→ **WHAT THIS TASK INVOLVES**:
In the listing below, which lines contain the string "cell"? Copy them all.

→ **RECORDS FOR PROCESSING**:
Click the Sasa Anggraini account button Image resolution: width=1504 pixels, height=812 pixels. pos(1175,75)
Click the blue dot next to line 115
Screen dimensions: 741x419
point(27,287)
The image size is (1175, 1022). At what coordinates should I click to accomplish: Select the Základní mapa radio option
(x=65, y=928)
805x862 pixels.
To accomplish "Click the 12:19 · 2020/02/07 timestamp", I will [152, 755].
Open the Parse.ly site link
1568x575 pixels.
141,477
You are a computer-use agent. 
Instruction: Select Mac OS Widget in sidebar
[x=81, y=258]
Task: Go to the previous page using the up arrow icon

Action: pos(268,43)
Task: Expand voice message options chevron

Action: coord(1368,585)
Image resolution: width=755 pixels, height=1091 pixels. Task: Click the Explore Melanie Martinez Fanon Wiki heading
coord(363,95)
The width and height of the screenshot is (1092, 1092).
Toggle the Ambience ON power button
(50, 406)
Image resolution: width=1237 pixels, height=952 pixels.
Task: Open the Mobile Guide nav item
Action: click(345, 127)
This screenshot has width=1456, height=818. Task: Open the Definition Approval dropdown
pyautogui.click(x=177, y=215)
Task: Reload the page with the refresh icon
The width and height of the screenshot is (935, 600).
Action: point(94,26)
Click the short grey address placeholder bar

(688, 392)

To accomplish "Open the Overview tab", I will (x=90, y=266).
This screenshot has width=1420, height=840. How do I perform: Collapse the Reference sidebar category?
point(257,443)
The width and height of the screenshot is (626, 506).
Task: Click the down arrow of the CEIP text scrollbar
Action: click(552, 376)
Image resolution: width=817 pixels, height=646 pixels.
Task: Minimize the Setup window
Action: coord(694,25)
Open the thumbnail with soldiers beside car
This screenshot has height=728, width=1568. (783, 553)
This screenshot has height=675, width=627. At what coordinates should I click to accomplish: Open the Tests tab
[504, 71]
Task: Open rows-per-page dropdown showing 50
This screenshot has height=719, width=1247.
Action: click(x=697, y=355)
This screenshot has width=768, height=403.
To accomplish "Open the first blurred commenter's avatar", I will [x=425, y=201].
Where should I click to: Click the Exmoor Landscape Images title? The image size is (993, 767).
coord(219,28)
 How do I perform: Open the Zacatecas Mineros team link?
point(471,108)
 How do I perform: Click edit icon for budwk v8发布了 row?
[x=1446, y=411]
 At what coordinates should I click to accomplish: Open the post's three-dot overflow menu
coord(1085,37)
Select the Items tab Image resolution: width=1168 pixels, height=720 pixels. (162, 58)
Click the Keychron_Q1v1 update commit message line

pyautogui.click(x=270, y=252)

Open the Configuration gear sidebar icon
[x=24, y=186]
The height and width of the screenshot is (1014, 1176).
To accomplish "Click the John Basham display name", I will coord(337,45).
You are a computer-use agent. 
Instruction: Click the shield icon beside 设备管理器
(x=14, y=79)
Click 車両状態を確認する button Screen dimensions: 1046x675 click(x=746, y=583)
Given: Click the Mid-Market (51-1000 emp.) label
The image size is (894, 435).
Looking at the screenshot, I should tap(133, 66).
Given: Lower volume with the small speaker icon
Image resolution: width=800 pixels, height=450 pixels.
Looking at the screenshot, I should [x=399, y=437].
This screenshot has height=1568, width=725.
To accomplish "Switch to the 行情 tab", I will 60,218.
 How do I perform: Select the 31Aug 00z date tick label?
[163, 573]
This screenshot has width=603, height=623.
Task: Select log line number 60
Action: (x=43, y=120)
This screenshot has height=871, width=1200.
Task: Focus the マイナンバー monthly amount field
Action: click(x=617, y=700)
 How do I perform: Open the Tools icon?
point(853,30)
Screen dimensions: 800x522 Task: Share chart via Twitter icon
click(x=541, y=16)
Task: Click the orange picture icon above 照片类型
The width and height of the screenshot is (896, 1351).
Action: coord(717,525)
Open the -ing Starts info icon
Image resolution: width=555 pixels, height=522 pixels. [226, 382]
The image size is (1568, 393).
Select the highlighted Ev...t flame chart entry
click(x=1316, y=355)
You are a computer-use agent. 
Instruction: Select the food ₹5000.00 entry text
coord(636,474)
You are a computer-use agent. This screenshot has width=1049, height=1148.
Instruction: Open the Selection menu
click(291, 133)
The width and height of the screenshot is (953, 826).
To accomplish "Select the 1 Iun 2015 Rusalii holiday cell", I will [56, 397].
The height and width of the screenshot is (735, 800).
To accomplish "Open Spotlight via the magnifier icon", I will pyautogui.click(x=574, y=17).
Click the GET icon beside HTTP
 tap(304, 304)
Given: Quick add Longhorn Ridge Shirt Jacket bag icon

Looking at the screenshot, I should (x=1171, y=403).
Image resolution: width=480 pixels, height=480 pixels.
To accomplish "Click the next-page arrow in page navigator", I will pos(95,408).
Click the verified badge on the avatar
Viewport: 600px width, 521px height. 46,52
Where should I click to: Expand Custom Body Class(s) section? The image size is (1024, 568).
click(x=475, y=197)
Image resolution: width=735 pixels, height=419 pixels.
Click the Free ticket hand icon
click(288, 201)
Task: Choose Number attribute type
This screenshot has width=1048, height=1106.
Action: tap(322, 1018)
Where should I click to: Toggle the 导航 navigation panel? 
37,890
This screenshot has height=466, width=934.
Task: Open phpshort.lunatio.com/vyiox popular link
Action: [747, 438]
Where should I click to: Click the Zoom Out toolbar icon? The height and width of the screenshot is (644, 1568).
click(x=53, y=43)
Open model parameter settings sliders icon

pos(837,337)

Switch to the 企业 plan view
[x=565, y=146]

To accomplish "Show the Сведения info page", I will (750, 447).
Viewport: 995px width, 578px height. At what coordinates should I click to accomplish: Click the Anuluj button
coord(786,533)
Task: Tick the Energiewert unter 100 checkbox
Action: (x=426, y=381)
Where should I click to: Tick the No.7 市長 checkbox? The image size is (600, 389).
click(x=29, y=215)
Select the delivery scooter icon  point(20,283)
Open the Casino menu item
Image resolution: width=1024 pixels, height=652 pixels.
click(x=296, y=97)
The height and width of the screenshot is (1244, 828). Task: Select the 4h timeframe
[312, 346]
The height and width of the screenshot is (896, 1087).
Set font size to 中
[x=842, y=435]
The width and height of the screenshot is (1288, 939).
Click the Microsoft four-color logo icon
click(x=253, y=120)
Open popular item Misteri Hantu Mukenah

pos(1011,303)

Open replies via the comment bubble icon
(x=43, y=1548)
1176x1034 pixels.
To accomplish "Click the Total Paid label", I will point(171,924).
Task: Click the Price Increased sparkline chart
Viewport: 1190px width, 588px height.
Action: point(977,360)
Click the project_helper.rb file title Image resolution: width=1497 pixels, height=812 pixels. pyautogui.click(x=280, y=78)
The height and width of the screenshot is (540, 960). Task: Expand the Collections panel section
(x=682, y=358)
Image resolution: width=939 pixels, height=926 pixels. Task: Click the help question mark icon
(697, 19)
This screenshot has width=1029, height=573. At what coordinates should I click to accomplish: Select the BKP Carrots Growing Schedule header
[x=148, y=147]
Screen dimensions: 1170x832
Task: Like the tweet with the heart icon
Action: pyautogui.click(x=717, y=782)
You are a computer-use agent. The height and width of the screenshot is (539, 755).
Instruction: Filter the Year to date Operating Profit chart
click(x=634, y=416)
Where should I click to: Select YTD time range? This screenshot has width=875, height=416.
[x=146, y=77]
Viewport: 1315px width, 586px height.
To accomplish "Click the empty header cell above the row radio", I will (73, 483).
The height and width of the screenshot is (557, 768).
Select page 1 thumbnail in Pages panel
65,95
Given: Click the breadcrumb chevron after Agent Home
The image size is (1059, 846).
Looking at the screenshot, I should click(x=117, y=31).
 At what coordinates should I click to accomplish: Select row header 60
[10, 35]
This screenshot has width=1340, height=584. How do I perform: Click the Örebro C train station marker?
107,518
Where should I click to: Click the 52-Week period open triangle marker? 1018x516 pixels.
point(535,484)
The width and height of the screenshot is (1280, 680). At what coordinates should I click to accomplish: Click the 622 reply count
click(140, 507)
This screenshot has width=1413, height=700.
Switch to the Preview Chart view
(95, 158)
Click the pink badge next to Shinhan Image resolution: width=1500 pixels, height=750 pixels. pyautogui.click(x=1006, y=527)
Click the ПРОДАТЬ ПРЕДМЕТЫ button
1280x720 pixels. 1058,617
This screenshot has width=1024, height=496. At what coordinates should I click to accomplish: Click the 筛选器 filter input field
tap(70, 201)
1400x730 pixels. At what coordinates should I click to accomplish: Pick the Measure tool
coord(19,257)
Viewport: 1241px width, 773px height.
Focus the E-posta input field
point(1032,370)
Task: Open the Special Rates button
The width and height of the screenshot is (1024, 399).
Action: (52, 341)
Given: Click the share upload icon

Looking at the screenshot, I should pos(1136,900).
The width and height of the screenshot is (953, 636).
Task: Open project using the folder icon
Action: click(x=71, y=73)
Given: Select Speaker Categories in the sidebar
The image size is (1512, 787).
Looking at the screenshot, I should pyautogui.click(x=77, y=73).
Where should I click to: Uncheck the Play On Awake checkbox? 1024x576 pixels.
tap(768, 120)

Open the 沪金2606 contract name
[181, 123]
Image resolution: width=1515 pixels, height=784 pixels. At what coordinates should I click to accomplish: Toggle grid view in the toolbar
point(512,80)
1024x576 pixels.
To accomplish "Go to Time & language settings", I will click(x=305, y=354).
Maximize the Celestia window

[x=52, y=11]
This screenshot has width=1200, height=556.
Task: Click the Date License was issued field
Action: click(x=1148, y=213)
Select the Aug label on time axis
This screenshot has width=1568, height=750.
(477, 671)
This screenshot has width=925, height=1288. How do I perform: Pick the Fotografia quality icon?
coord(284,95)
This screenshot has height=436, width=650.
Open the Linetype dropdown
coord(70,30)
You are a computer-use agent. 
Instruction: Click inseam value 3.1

→ **SOLUTION FOR THIS TASK**:
To accomplish "Select the 1 Iun 2015 Rusalii holiday cell", I will [56, 397].
To accomplish "Click the empty header cell above the row radio", I will (73, 483).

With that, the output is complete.